* **AIM OF THE TASK**
Rewrite everything from the line containing "What are the" down to the end of these lines, replacing "screenshot" with "screen capture" and leaving all else unchanged.

━━━━━━━━━━━━━━━━━━━━

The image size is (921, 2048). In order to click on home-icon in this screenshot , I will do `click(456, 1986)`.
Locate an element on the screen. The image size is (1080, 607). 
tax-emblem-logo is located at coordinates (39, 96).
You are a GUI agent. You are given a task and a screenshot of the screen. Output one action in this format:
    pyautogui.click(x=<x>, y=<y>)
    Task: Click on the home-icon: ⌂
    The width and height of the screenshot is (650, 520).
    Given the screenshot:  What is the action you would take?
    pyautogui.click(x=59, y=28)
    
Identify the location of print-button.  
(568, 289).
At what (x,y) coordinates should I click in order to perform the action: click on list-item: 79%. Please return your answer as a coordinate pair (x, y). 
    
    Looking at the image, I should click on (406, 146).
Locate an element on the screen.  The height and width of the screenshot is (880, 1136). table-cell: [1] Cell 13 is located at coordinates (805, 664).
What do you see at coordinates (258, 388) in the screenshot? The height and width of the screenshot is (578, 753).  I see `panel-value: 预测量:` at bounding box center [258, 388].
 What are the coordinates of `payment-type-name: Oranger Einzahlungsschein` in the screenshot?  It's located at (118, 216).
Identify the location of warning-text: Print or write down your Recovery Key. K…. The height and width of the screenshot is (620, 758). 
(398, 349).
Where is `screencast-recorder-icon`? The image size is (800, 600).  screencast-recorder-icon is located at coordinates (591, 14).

━━━━━━━━━━━━━━━━━━━━

* **RESULT OF THE TASK**
 What are the coordinates of `payment-type-name: Oranger Einzahlungsschein` in the screen capture?  It's located at (118, 216).
Identify the location of warning-text: Print or write down your Recovery Key. K…. The height and width of the screen capture is (620, 758). 
(398, 349).
Where is `screencast-recorder-icon`? The image size is (800, 600).  screencast-recorder-icon is located at coordinates (591, 14).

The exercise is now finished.